[[ AVAILABLE DATA, beginning ]]

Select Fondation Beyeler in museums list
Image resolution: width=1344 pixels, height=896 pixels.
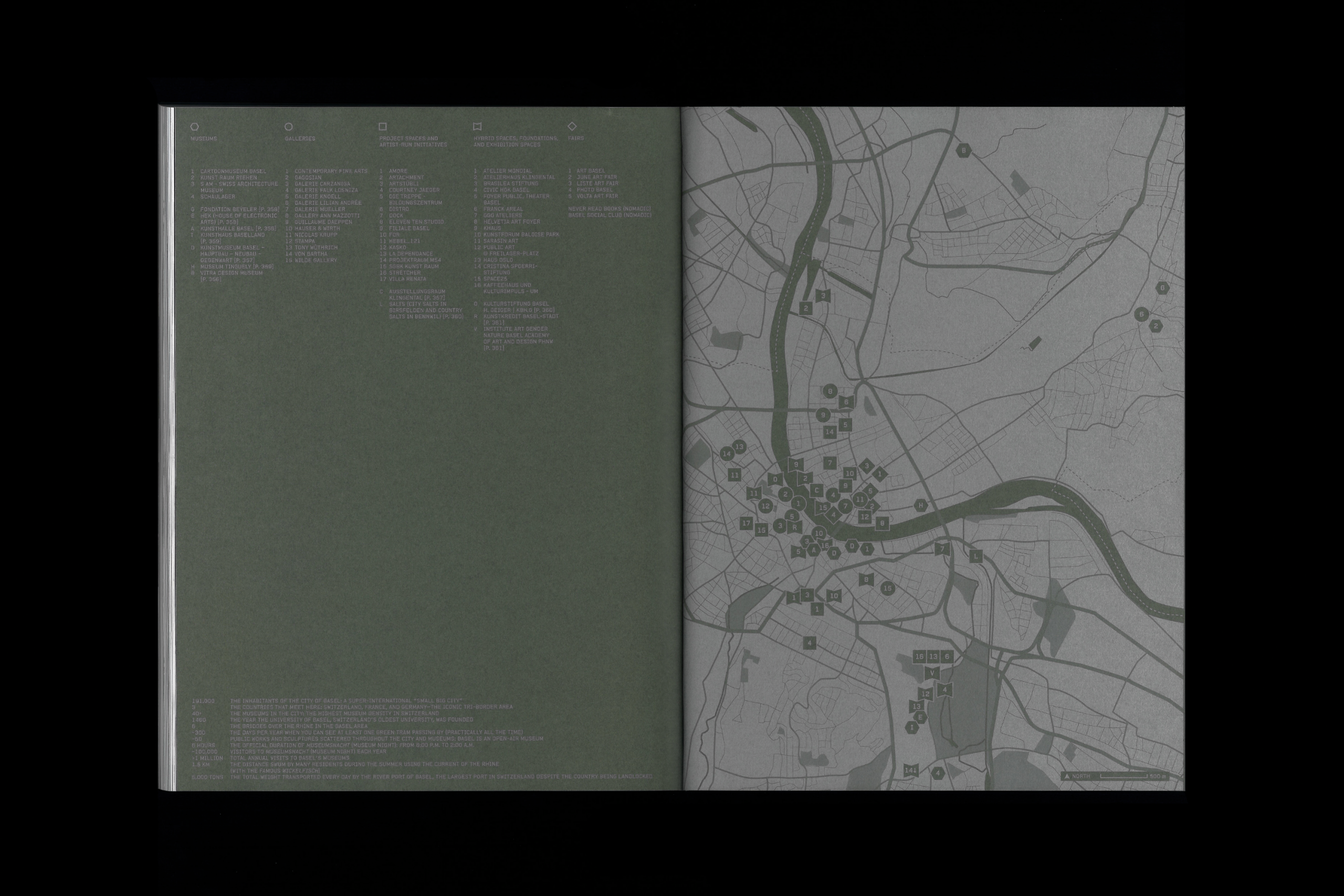click(232, 210)
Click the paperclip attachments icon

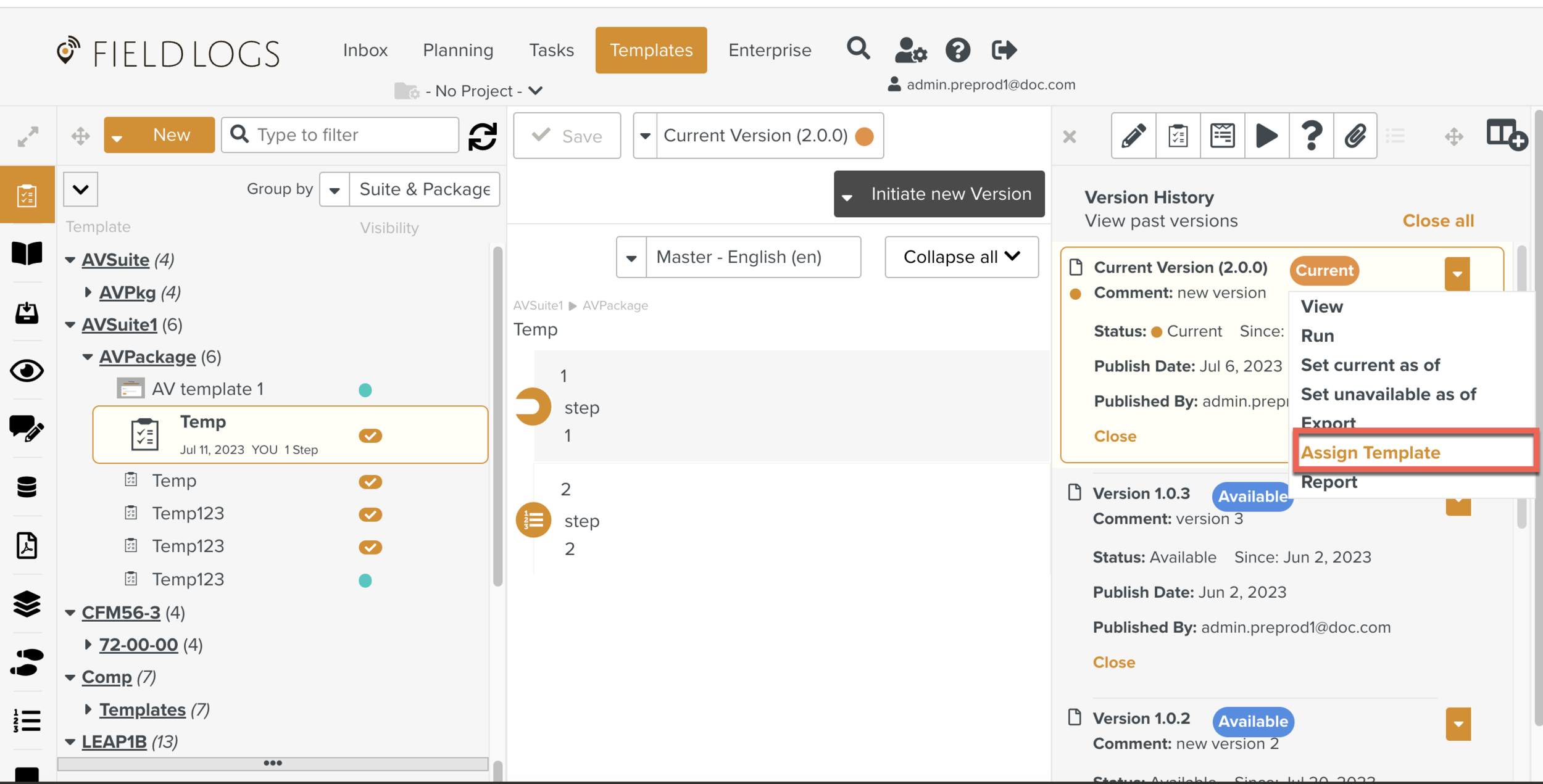(x=1355, y=136)
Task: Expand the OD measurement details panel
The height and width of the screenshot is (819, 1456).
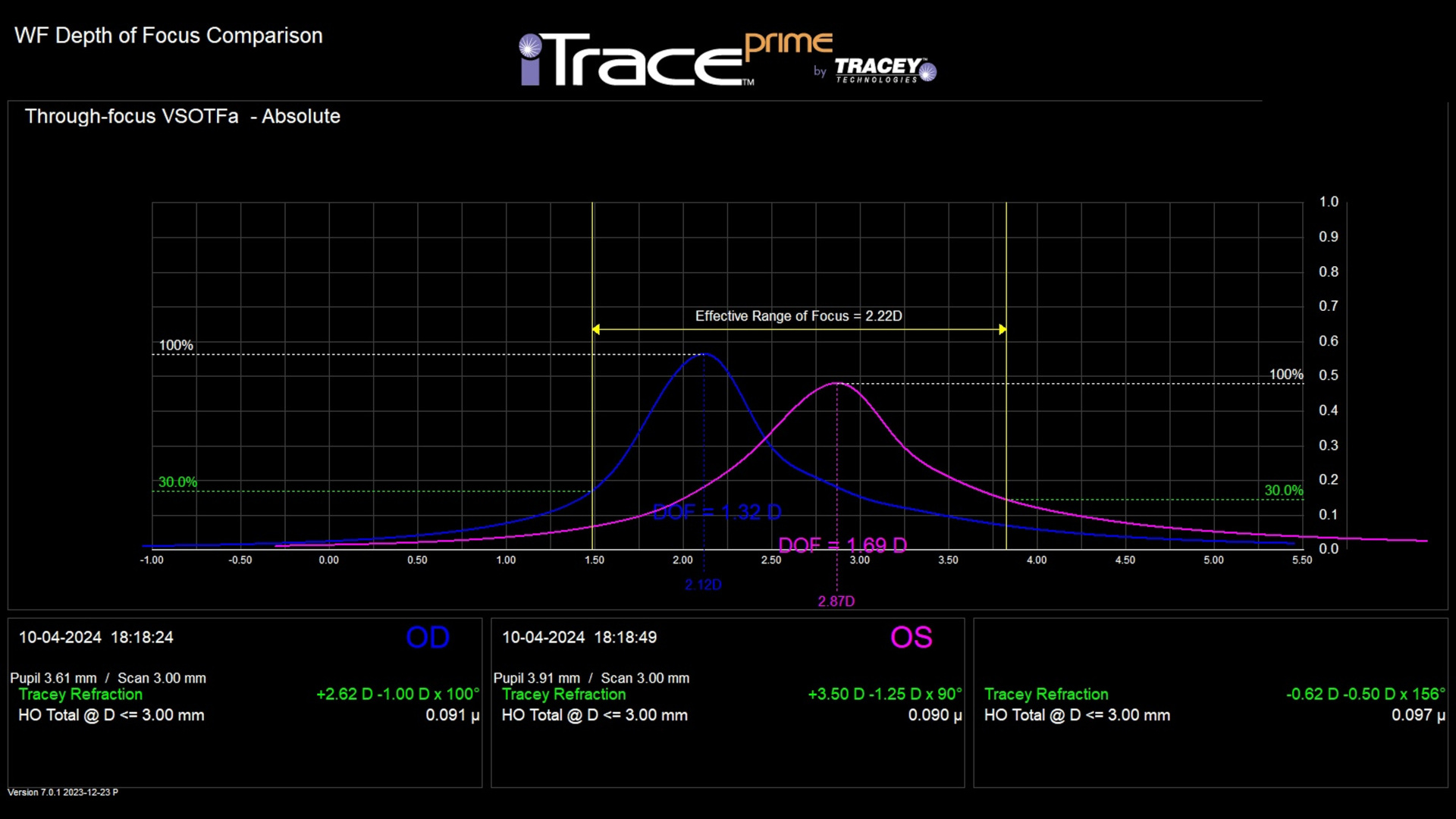Action: [x=243, y=705]

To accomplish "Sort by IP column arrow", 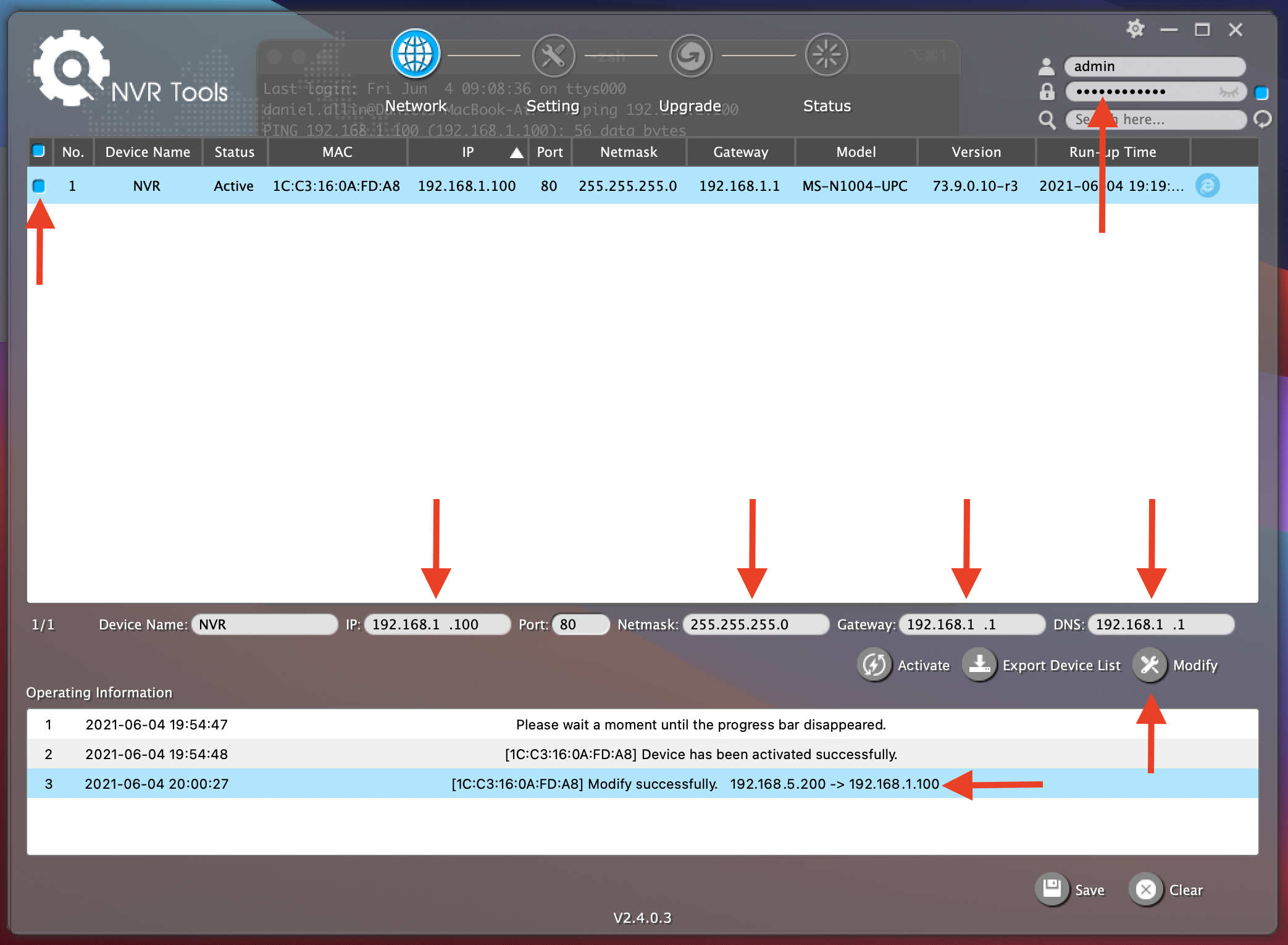I will (516, 153).
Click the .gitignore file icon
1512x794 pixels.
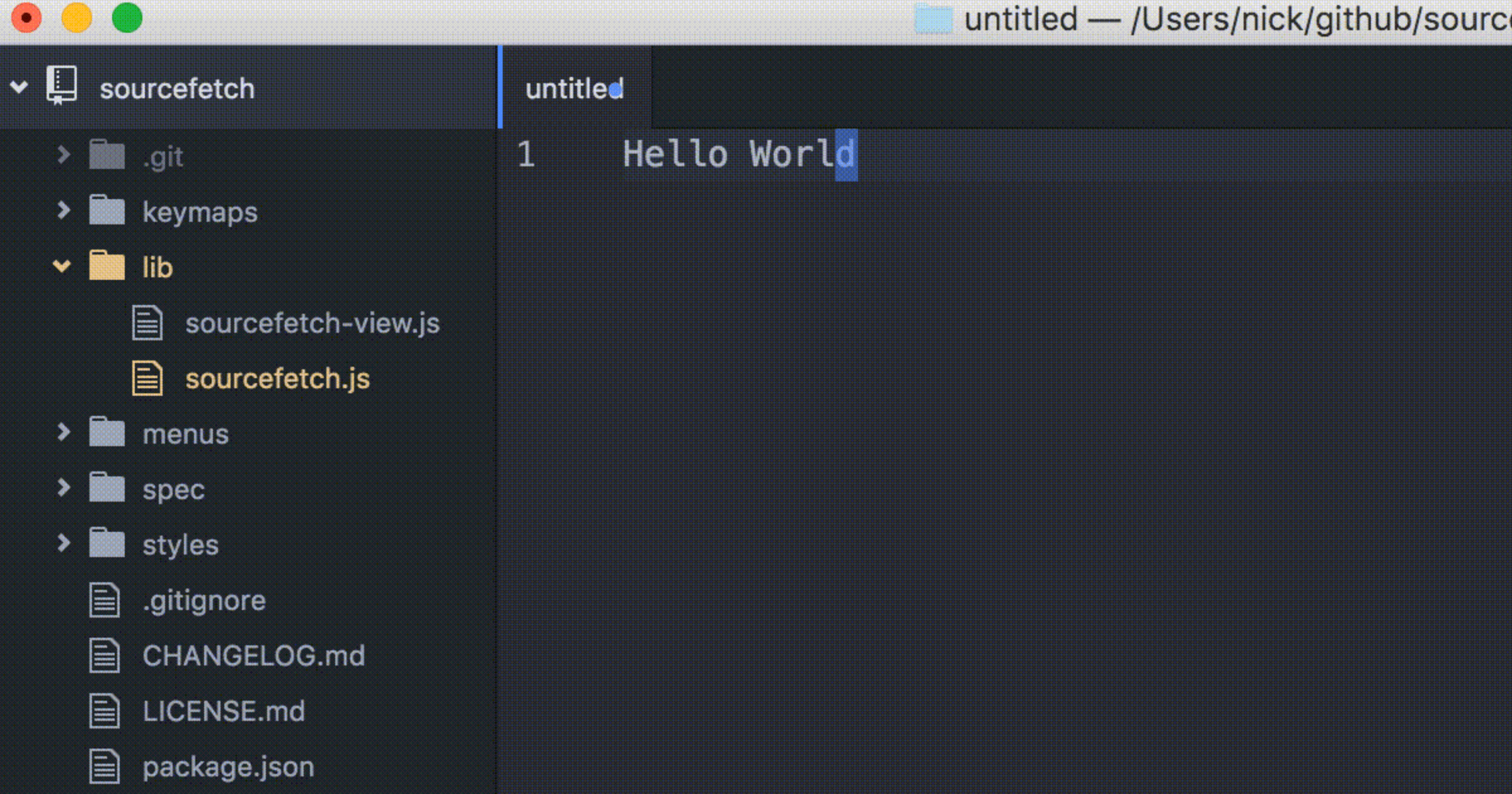pyautogui.click(x=105, y=600)

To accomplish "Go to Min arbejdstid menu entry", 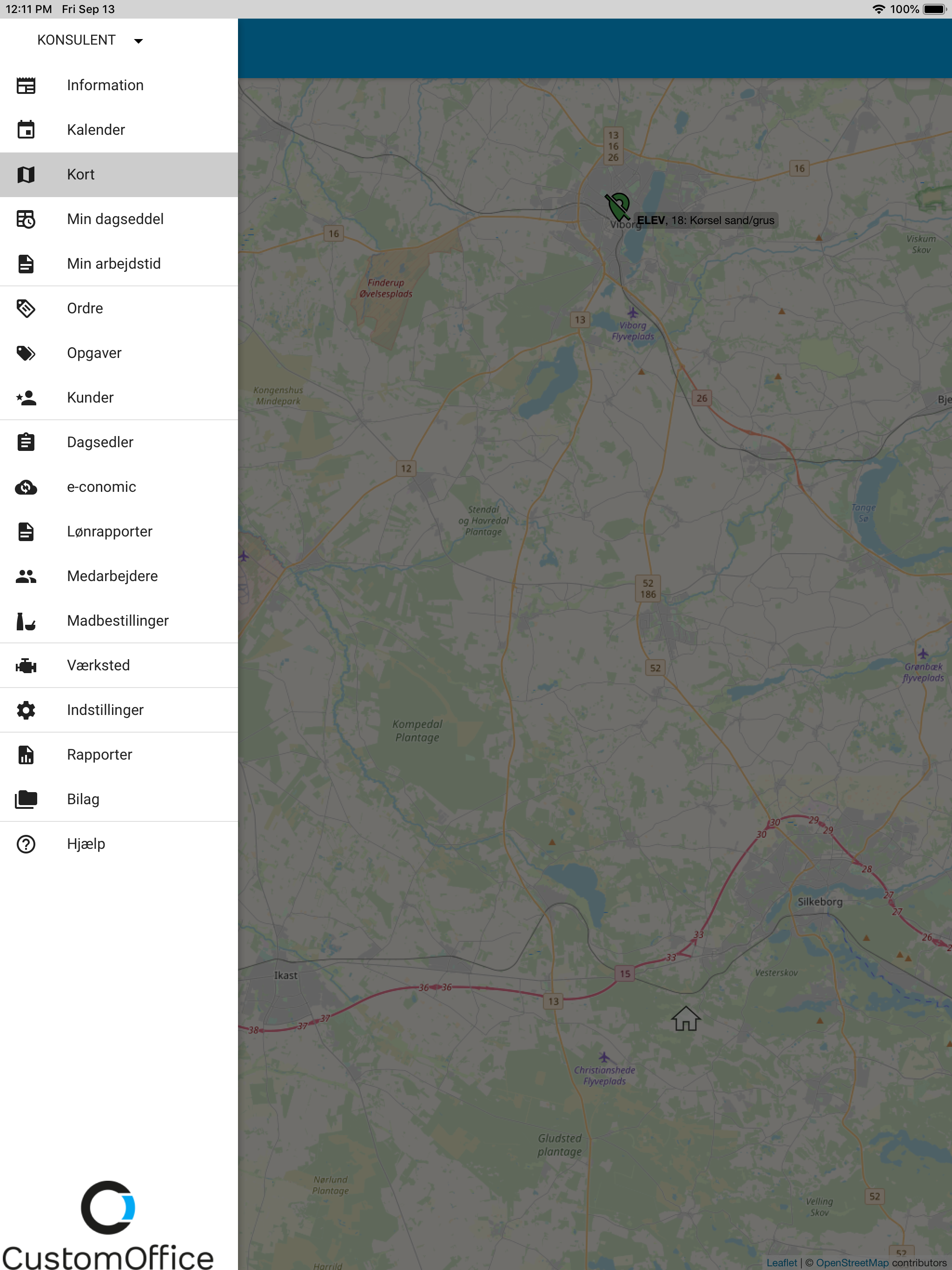I will (x=114, y=264).

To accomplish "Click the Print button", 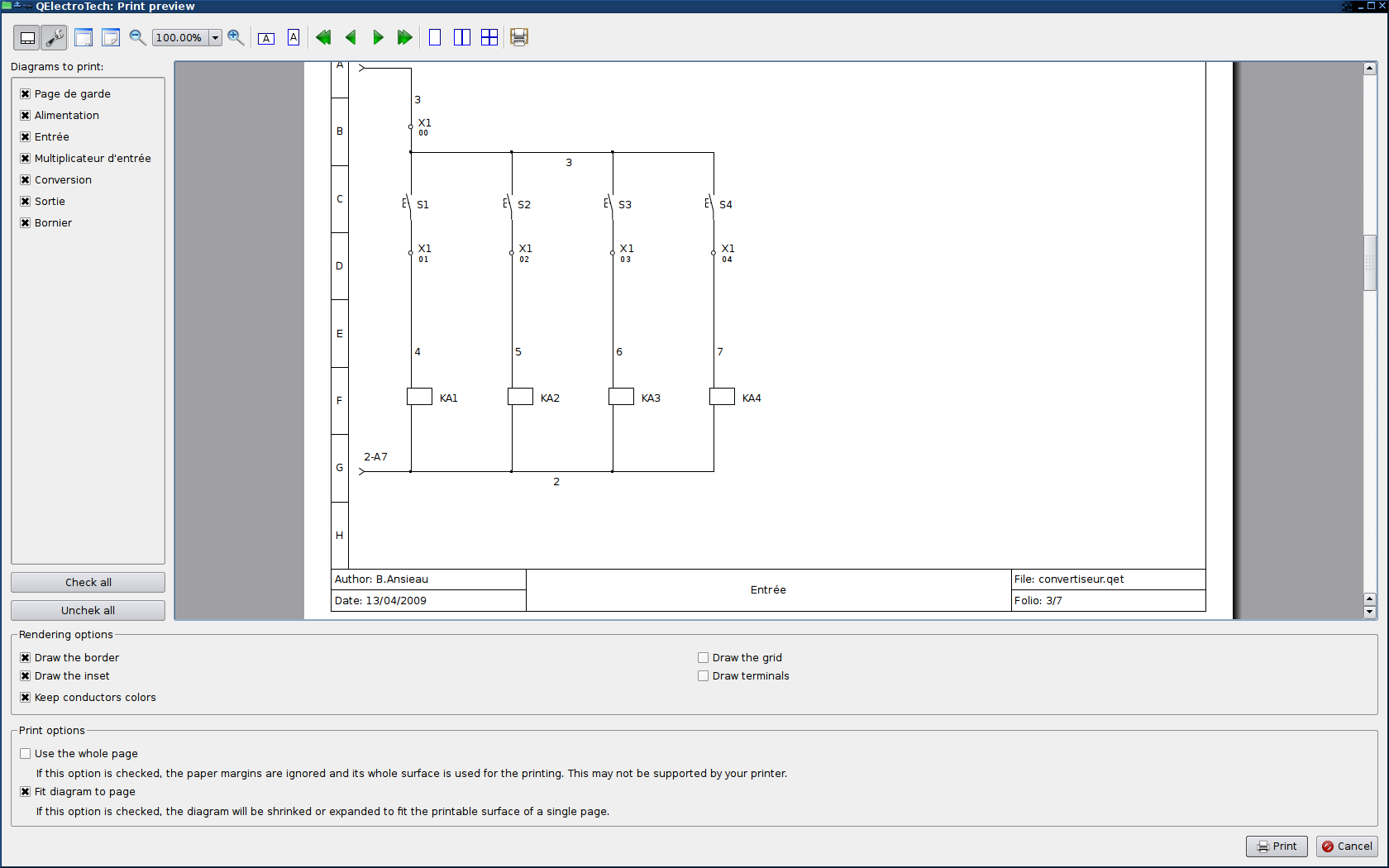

[[ AVAILABLE DATA, end ]]

WORK TO BE COMPLETED
Repeat, with no pictures, every line from the top of the entries above through the line that has "Task: Expand the OD measurement details panel", keeping each one exact.

EXERCISE RESULT
Select Fondation Beyeler in museums list
Image resolution: width=1344 pixels, height=896 pixels.
click(232, 210)
Click the paperclip attachments icon

(x=1355, y=136)
Task: Expand the OD measurement details panel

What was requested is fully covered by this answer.